En términos más generales, Kosmehl señala la dificultad de dar con una figura solvente que sea aceptada no ya por el conjunto de los líderes europeos sino también, y sobre todo, por Kiev y por Moscú.

Es cierto que en ambos sitios se ha dado el visto bueno a un intermediario europeo. También lo ha dado Washington, donde la administración que lidera Donald Trump está demasiado ocupada lidiando con la guerra de Irán como para seguir pendiente de las negociaciones en torno a Ucrania. Pero si ya es complicado que alguien goce de consenso en Bruselas, que cuente además con el beneplácito de Moscú y de Kiev al mismo tiempo convierte la búsqueda en una tarea harto compleja.

Con todo, sigue habiendo expertos que no ven con buenos ojos iniciar conversaciones en este punto. El propio Nicolás de Pedro, por ejemplo. “No va a haber ningún acuerdo de paz”, espeta. “Los rusos siguen insistiendo en sus objetivos de máximos y mientras no quieran bajarse de esa burra no veo que haya nada que negociar”, añade. En su opinión, lo que debe hacer Europa es “probar lo que nunca ha probado: la posición de la firmeza y de reforzar la disuasión hacia Rusia”.

“Lo que ocurre es que a muchos líderes europeos, algunos de los cuales tienen un ego bastante grande, les molesta que exista una mesa de negociación a la que no han sido invitados”, cuenta. “Por eso ponen tanto el foco en el flash, en lo accesorio, en lugar de ponerlo en lo sustancial”. Su reflexión casa con lo que lamentaba, durante una conversación reciente con este periódico, un diplomático europeo: la creciente importancia de la estética no solo en la política nacional de los distintos países sino, de un tiempo a esta parte, también en la política internacional.

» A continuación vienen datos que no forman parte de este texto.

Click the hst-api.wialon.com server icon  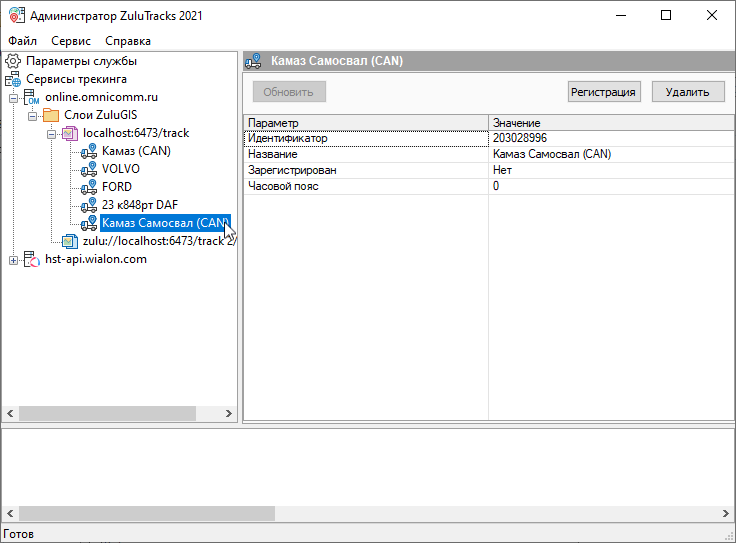coord(32,259)
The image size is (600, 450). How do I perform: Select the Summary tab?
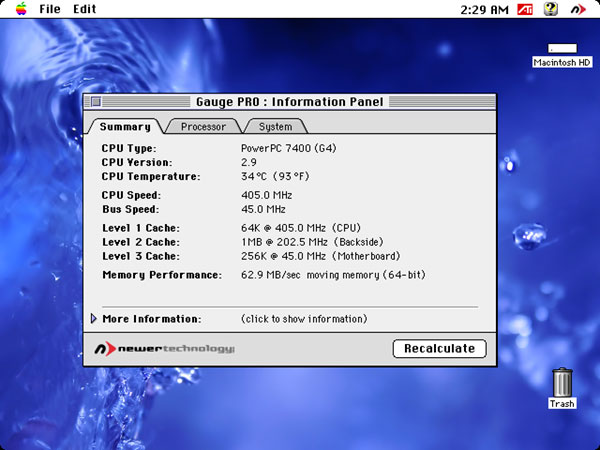point(125,126)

Curiosamente, el nombre de Merkel como posible mediadora ha empezado a sonar justo cuando el Parlamento Europeo le ha hecho entrega –junto al exlíder sindical y expresidente polaco Lech Wałęsa y el propio Zelenski– de la Orden Europea al Mérito. Aprovechando el acto, la excanciller alemana hizo un llamamiento a comprometerse con la “paz, la prosperidad y la democracia” en Europa e instó a Bruselas a cumplir sus “promesas a los ciudadanos de nuestros Estados miembros”.

“Es una de las grandes figuras políticas europeas de nuestro tiempo”, afirmó poco después de su discurso –en unas declaraciones recogidas por la revista Der Spiegel– el líder del Partido Popular Europeo, Manfred Weber, que es de su mismo partido. “Tuvo que gestionar crisis difíciles”, añadió en referencia a la crisis del euro.

Pero una vez hecho el reconocimiento, Weber se permitió deslizar un reproche bastante extendido tanto en Alemania como en otras partes del continente. A saber: que tanto Merkel como su entorno político decidieron posponer durante demasiado tiempo una serie de reformas muy necesarias en materia de política exterior y de seguridad. “Esperábamos más liderazgo y más visión histórica”, concluyó el jefe de los conservadores europeos.